▸ **Problems to work on**
• A. In the exonerations post, what freed Dale Duke?
• B. Please explain, using the exonerations post, how Ricky Dale Wyatt came to be convicted in 1981.
• C. Carry on the exonerations post from where it stops.

Non-DNA Exonerations

The culture is changing.

Slowly the idea that there are innocent men imprisoned has been seeping into the consciousness of America. It's a novel idea for many of us, I think. Without having someone you love get screwed over by the system, why would anyone want to think about it? It's better to tell yourself that the convicted are guilty, and their incarceration makes all of us safer.

Through the exonerations of men like Michael Morton, Johnny Pinchback, and Anthony Graves, people are beginning to realize that sometimes the courts get it wrong, and innocent people suffer. But what will we do, when all the DNA has been tested? Will we give up then, and say “That’s it, we’ve freed all the ones we wronged!”

I don't think we're going to. This article from Dallas talks about the unusual case of Dale Duke, who you may remember was freed, not with DNA, but by the confession of his supposed victim that it had all been a lie.

Ricky Dale Wyatt was recently released after serving 31 in Texas’ prison system. Although his defense attorney back in 1981 had specifically asked for certain evidence that could show his innocence it was withheld by prosecutors, resulting in Wyatt’s conviction. This week he got to hug his daughter, who was only three when he was first incarcerated, and his granddaughter, whom he had never met.

▸ **Material provided**
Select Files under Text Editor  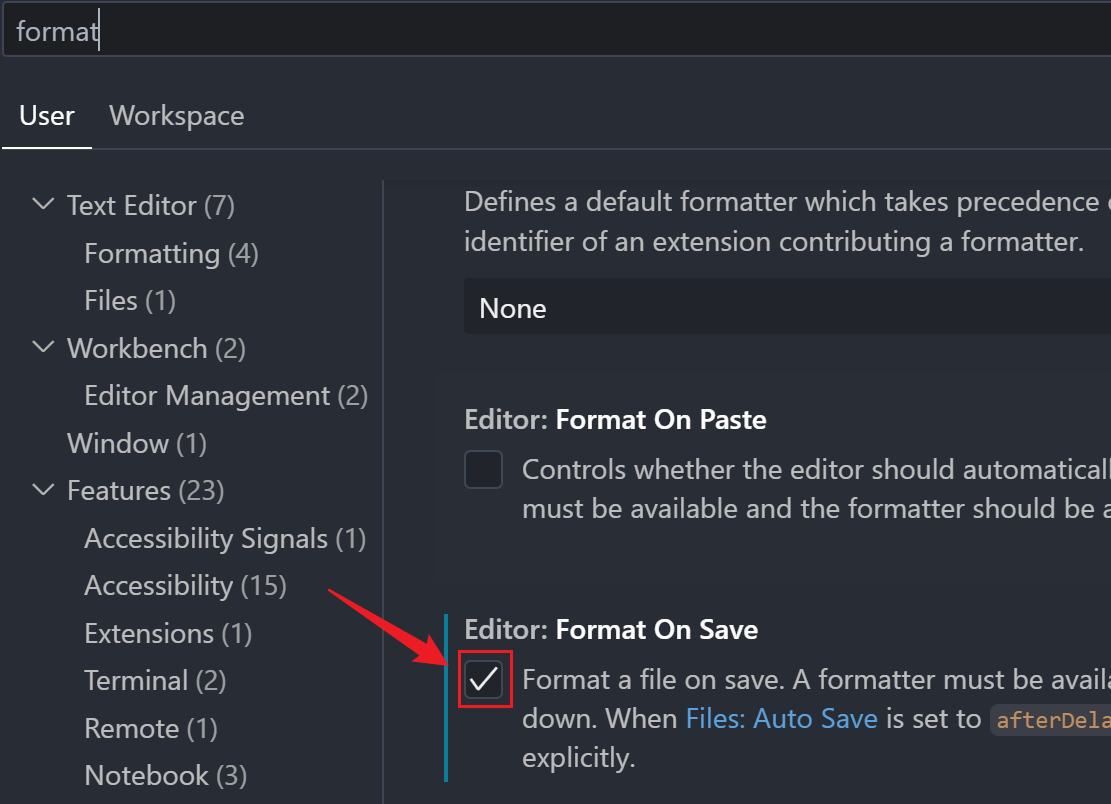click(130, 300)
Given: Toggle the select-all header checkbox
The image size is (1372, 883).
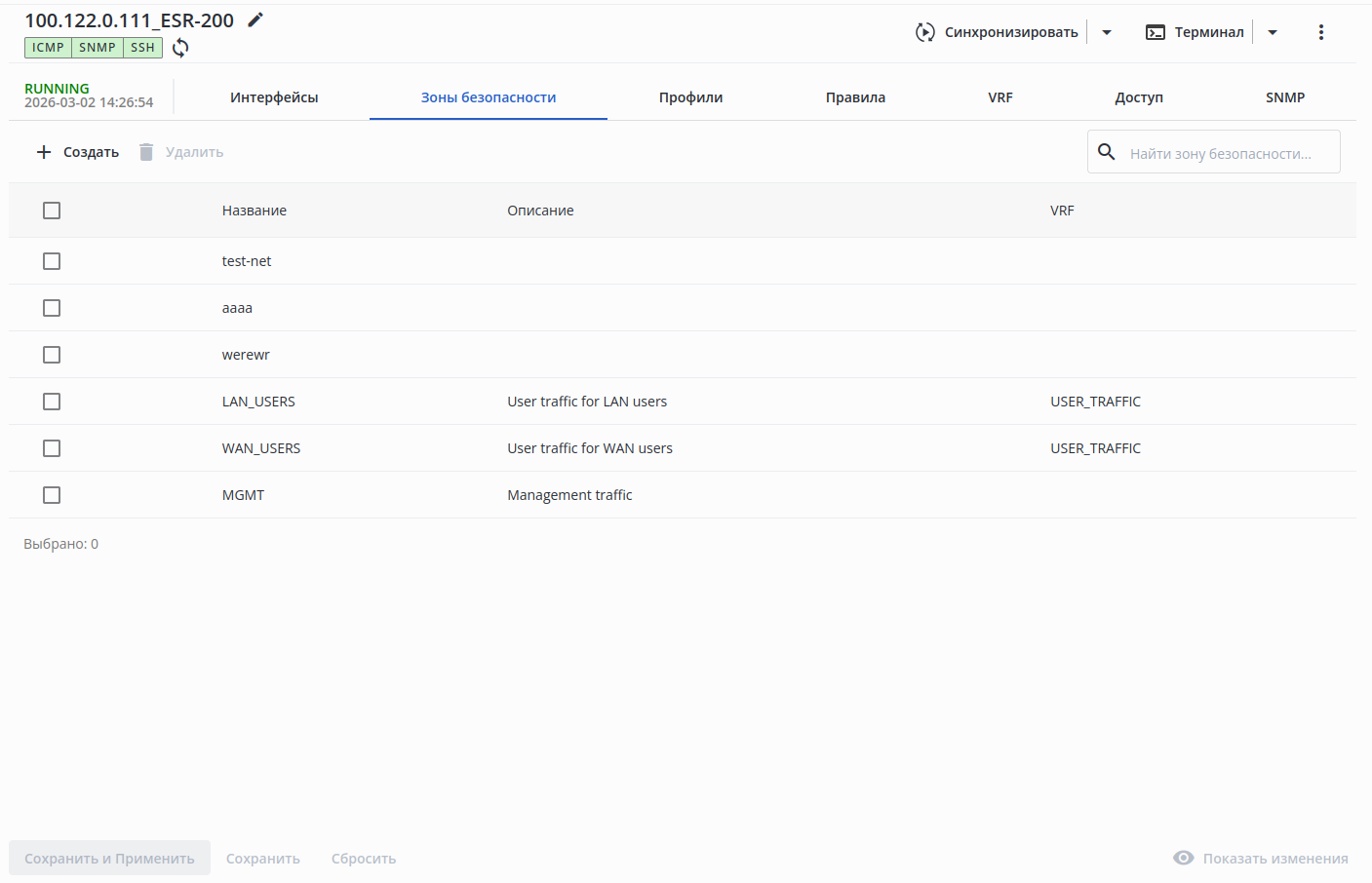Looking at the screenshot, I should 52,211.
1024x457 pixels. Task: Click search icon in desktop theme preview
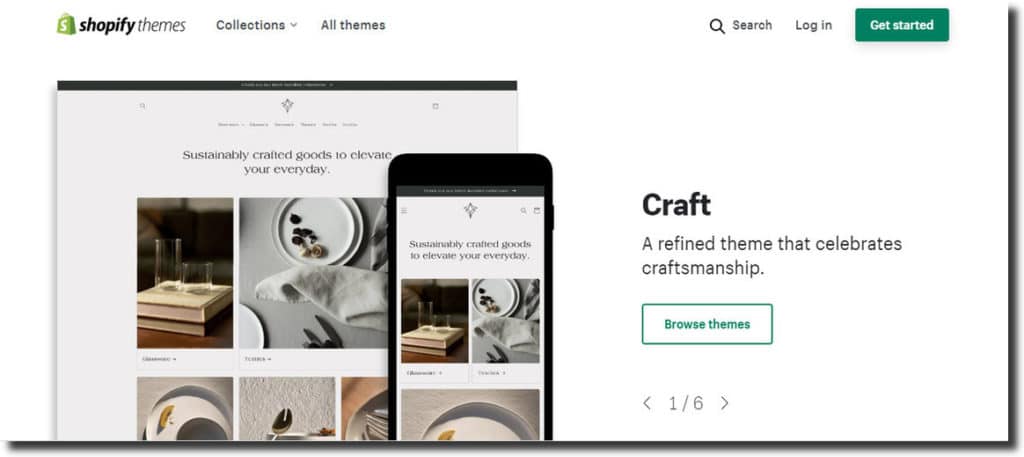(142, 106)
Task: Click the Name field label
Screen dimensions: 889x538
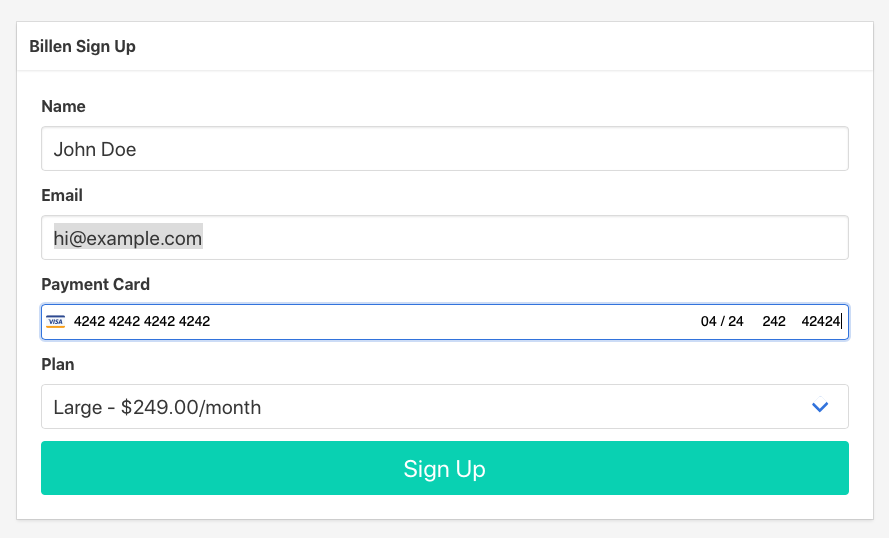Action: [63, 107]
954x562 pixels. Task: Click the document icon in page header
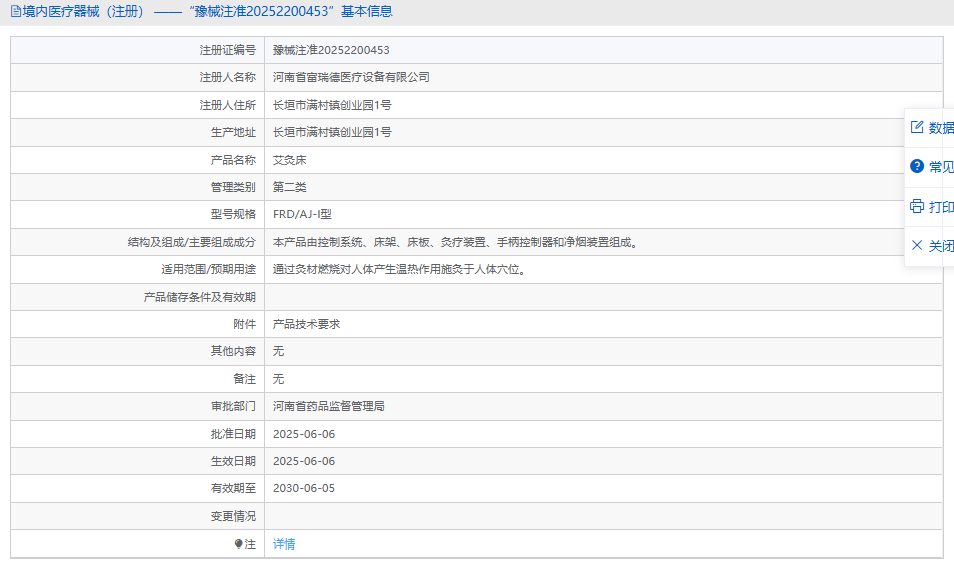(x=15, y=12)
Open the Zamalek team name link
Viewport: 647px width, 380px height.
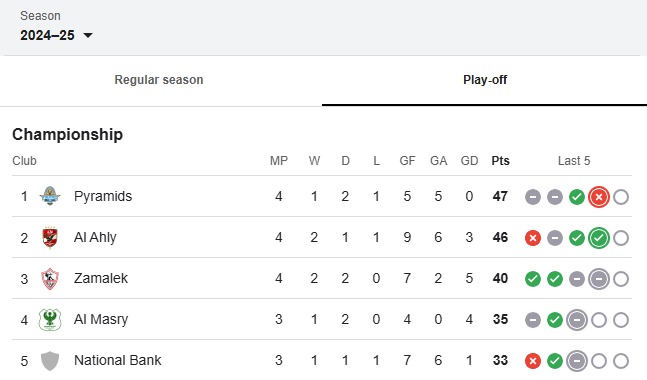click(101, 279)
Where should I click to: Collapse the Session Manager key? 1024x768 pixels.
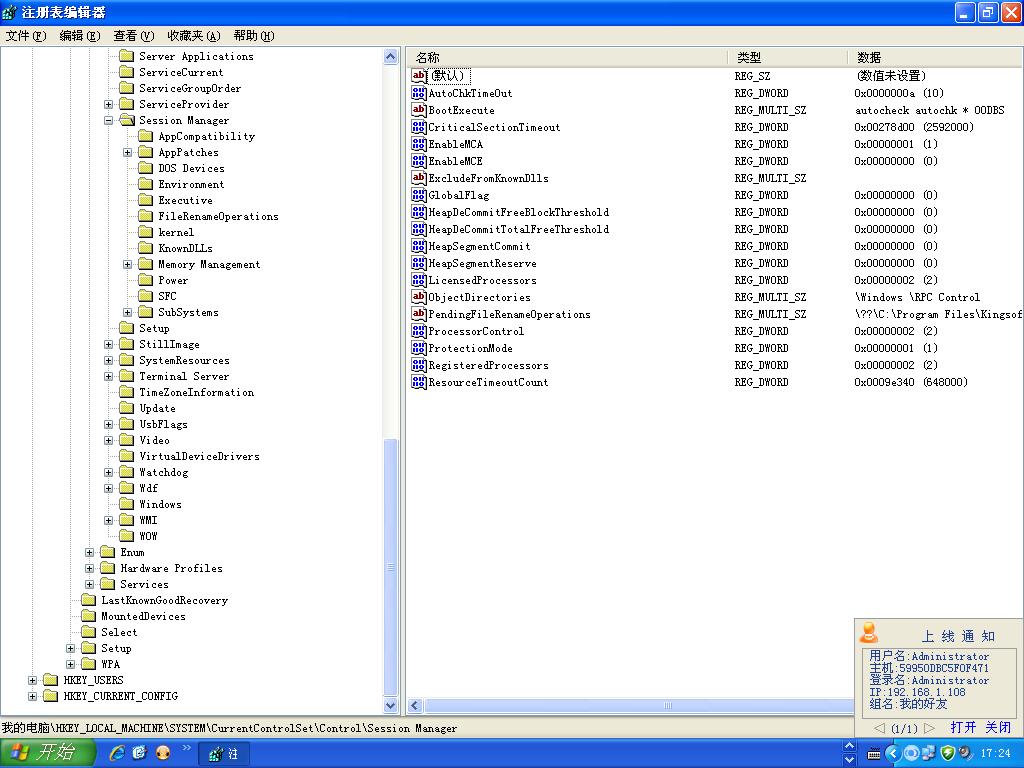pyautogui.click(x=109, y=120)
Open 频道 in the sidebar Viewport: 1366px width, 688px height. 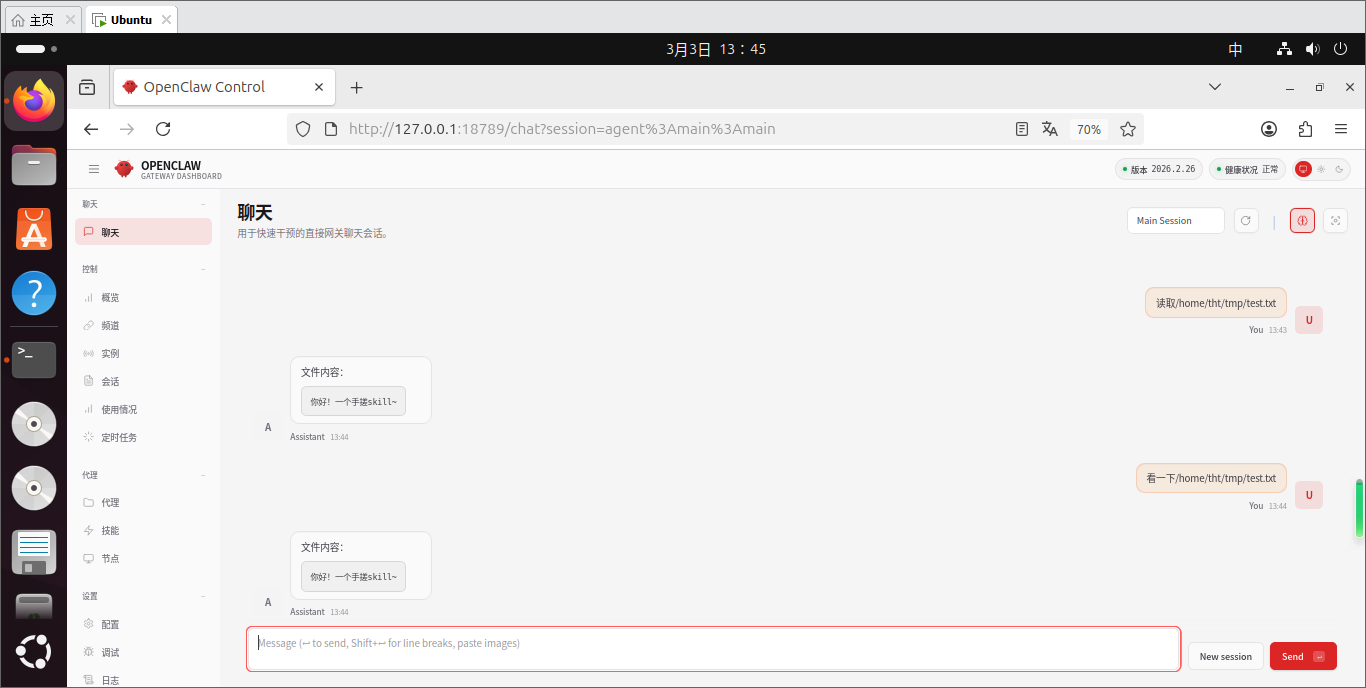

▸ **Written answers**
• A. The confession of his supposed victim that it had all been a lie.

• B. His defense attorney had specifically asked for certain evidence that could show his innocence, but prosecutors withheld it. That withholding resulted in Wyatt's conviction.

• C.
Wyatt is not technically an exoneree. The state says that he has not proven his innocence; but he was able to prove that the state did not establish his guilt during his trial.  While he’s not innocent in the eyes of the law (I think the whole ‘innocent until proven guilty thing is pretty much ignored), they are admitting that they had no right to hold him for those 31 years. He will not be eligible for compensation unless the District Attorney’s office decides to “support a claim of actual innocence”, whatever the fuck that means.

The DA’s office sat on evidence that could have resulted in this man going free back in 1981, but they are the ones who get to decide whether or not he’s ‘actually innocent’? I think they made their position on his guilt pretty obvious by keeping evidence that could have set him free from his defense lawyer. Still, Dallas DA Craig Watkins has freed many men who have been falsely convicted, and maybe he’ll help out one more.

Don't give up; don't be discouraged. The wheels of justice grind slow but fine, and it's up to us to keep them turning.